Write out the items again, starting at the beginning and ending at the line containing "This screenshot has", with "connections-dropdown" swapped for "settings-dropdown" and everything else unchanged.

Start of Information provided

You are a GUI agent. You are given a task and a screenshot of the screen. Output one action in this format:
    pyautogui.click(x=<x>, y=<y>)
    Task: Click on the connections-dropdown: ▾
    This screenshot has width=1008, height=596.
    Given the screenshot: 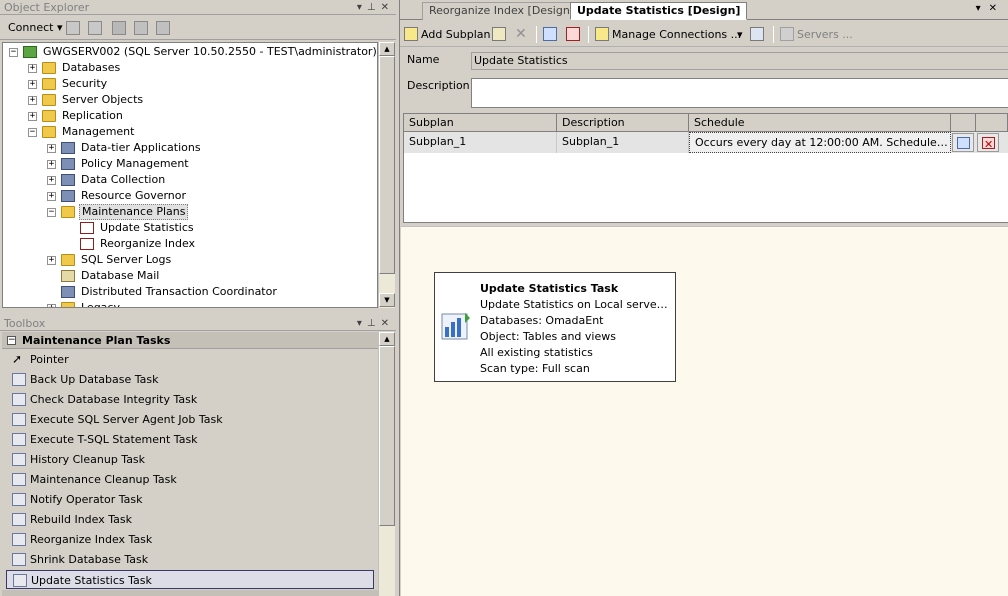 What is the action you would take?
    pyautogui.click(x=740, y=34)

End of Information provided

● Completed task:
You are a GUI agent. You are given a task and a screenshot of the screen. Output one action in this format:
    pyautogui.click(x=<x>, y=<y>)
    Task: Click on the settings-dropdown: ▾
    This screenshot has width=1008, height=596.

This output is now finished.